Synthesis, crystal structure and anticancer activity of a novel ternary copper(II) complex with Schiff base derived from 2-amino-4-fluorobenzoic acid and salicylaldehyde

Abstract

The ternary copper(II) complex with 1,10-phenanthroline and Schiff base derived from 2-amino-4-fluorobenzoic acid and salicylaldehyde, was synthesized and characterized by IR and 1H NMR spectroscopy, elemental analysis, and single crystal X-ray diffraction. X-ray crystallography shows that the copper atom adopts square pyramidal geometry and is five coordinated by the nitrogen atom from CN, two nitrogen atoms from 1,10-phenanthroline, the hydroxyl oxygen atom and the carboxylate oxygen atom. Our studies on the anticancer activity of the complex indicate that the complex can inhibit the cellular proliferation in human breast cancer MDA-MB-231 cells. In addition, it has proteasome-inhibitory activity in human breast cancer MDA-MB-231 cells.

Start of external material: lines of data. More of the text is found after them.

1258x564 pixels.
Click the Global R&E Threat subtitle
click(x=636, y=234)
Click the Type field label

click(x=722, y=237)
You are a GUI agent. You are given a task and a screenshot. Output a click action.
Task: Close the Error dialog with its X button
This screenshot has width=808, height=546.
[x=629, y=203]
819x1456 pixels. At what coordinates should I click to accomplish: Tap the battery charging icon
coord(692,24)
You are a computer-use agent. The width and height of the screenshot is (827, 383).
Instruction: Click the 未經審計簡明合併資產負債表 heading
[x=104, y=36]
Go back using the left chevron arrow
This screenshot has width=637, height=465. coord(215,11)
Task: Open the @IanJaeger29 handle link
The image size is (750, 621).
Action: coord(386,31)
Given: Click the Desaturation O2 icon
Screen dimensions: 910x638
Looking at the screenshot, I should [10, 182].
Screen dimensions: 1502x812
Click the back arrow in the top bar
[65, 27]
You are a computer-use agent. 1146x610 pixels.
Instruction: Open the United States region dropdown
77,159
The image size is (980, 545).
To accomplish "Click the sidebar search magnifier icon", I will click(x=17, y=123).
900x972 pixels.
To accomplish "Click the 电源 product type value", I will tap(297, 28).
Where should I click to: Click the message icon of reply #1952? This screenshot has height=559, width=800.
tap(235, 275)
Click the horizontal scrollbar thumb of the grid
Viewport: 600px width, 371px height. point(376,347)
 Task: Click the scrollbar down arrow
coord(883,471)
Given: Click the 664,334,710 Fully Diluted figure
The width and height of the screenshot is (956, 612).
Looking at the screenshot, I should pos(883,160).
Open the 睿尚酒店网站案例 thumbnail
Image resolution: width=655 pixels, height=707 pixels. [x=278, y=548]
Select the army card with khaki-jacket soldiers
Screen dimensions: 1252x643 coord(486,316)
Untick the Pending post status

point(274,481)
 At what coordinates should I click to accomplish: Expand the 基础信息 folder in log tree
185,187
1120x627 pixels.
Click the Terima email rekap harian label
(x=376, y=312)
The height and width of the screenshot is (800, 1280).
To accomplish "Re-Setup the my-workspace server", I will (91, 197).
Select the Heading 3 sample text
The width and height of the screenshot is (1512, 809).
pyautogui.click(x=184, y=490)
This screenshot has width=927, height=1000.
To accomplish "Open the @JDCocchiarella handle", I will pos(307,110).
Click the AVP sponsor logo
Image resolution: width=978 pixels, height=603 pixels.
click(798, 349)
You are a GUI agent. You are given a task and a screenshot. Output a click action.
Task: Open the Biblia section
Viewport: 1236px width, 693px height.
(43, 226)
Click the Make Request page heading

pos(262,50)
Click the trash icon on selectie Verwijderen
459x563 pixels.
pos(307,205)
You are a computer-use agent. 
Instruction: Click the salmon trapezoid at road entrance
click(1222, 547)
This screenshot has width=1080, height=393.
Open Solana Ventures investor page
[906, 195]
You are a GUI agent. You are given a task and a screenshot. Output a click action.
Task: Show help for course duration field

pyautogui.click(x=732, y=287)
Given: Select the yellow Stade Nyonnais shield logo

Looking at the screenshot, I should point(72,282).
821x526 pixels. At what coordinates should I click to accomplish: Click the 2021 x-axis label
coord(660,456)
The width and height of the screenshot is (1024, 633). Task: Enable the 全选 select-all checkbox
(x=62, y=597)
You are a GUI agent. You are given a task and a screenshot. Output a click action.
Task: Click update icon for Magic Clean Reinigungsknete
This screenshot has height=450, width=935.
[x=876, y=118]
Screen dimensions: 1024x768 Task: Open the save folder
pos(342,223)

The inhibition of the tumor proteasomal activity results in the accumulation of ubiquitinated proteins and ubiquitinated form of IκB-α, a natural proteasome substrate, followed by induction of apoptosis. The results suggest that the title complex, as a potent proteasome inhibitor, has potential to be developed into a novel anticancer drug.